> _WHAT THE TASK REQUIRES_: Switch each "computer-use agent" in the rows below to "screen-control agent", and write all the rows out again with nothing else altered.

(Rows on where targets appear)
****************
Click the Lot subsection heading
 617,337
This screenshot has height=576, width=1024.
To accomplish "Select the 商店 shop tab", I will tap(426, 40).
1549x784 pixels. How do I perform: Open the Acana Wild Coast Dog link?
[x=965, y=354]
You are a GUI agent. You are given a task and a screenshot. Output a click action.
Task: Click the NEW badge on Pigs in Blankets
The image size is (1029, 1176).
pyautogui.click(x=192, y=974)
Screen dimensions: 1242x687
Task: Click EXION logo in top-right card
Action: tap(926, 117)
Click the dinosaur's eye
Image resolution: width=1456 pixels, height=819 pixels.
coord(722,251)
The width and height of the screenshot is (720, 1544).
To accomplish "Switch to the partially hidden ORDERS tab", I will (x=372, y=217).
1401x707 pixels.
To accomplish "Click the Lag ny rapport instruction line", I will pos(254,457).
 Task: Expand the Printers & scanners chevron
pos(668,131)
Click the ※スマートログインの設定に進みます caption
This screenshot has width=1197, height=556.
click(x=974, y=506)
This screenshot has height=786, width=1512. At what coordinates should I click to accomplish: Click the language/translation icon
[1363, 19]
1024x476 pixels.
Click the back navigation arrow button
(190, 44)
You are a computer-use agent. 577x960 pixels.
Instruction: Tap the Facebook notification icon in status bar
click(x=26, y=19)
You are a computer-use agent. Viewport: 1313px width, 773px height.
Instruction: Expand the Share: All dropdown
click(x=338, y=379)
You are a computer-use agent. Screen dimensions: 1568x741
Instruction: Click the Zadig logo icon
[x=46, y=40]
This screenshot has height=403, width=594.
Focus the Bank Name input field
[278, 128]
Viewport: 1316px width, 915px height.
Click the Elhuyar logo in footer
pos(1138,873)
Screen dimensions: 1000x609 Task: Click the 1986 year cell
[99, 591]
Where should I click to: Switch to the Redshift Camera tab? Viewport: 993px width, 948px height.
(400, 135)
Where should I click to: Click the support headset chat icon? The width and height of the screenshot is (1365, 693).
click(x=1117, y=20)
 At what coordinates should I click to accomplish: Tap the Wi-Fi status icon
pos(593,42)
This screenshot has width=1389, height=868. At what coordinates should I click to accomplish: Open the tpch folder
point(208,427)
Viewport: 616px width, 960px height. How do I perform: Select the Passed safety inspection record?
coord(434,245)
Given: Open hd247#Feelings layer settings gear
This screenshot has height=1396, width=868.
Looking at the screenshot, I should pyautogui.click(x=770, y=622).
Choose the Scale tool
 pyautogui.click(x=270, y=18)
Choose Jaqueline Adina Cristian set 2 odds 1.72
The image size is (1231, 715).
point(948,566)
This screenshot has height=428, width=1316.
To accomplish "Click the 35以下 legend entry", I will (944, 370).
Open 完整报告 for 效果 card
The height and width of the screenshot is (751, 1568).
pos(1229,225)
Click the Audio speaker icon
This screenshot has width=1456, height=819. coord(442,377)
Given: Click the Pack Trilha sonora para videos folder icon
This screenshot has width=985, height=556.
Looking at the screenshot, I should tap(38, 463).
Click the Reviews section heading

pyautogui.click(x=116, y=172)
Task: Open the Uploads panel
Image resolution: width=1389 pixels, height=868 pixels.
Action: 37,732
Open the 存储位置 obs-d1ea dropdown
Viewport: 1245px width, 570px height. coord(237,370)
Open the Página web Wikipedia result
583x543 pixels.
****************
> _EXPECTED ANSWER_:
Click the Lot subsection heading
 617,337
This screenshot has height=576, width=1024.
To accomplish "Select the 商店 shop tab", I will tap(426, 40).
1549x784 pixels. How do I perform: Open the Acana Wild Coast Dog link?
[x=965, y=354]
You are a GUI agent. You are given a task and a screenshot. Output a click action.
Task: Click the NEW badge on Pigs in Blankets
The image size is (1029, 1176).
pyautogui.click(x=192, y=974)
Screen dimensions: 1242x687
Task: Click EXION logo in top-right card
Action: tap(926, 117)
Click the dinosaur's eye
Image resolution: width=1456 pixels, height=819 pixels.
coord(722,251)
The width and height of the screenshot is (720, 1544).
To accomplish "Switch to the partially hidden ORDERS tab", I will (x=372, y=217).
1401x707 pixels.
To accomplish "Click the Lag ny rapport instruction line", I will pos(254,457).
 Task: Expand the Printers & scanners chevron
pos(668,131)
Click the ※スマートログインの設定に進みます caption
This screenshot has width=1197, height=556.
click(x=974, y=506)
This screenshot has height=786, width=1512. At what coordinates should I click to accomplish: Click the language/translation icon
[1363, 19]
1024x476 pixels.
Click the back navigation arrow button
(190, 44)
You are a screen-control agent. 577x960 pixels.
Instruction: Tap the Facebook notification icon in status bar
click(x=26, y=19)
You are a screen-control agent. Viewport: 1313px width, 773px height.
Instruction: Expand the Share: All dropdown
click(x=338, y=379)
You are a screen-control agent. Screen dimensions: 1568x741
Instruction: Click the Zadig logo icon
[x=46, y=40]
This screenshot has height=403, width=594.
Focus the Bank Name input field
[278, 128]
Viewport: 1316px width, 915px height.
Click the Elhuyar logo in footer
pos(1138,873)
Screen dimensions: 1000x609 Task: Click the 1986 year cell
[99, 591]
Where should I click to: Switch to the Redshift Camera tab? Viewport: 993px width, 948px height.
(400, 135)
Where should I click to: Click the support headset chat icon? The width and height of the screenshot is (1365, 693).
click(x=1117, y=20)
 At what coordinates should I click to accomplish: Tap the Wi-Fi status icon
pos(593,42)
This screenshot has width=1389, height=868. At what coordinates should I click to accomplish: Open the tpch folder
point(208,427)
Viewport: 616px width, 960px height. How do I perform: Select the Passed safety inspection record?
coord(434,245)
Given: Open hd247#Feelings layer settings gear
This screenshot has height=1396, width=868.
Looking at the screenshot, I should pyautogui.click(x=770, y=622).
Choose the Scale tool
 pyautogui.click(x=270, y=18)
Choose Jaqueline Adina Cristian set 2 odds 1.72
The image size is (1231, 715).
point(948,566)
This screenshot has height=428, width=1316.
To accomplish "Click the 35以下 legend entry", I will (944, 370).
Open 完整报告 for 效果 card
The height and width of the screenshot is (751, 1568).
pos(1229,225)
Click the Audio speaker icon
This screenshot has width=1456, height=819. coord(442,377)
Given: Click the Pack Trilha sonora para videos folder icon
This screenshot has width=985, height=556.
Looking at the screenshot, I should tap(38, 463).
Click the Reviews section heading

pyautogui.click(x=116, y=172)
Task: Open the Uploads panel
Image resolution: width=1389 pixels, height=868 pixels.
Action: 37,732
Open the 存储位置 obs-d1ea dropdown
Viewport: 1245px width, 570px height. coord(237,370)
Open the Página web Wikipedia result
583x543 pixels.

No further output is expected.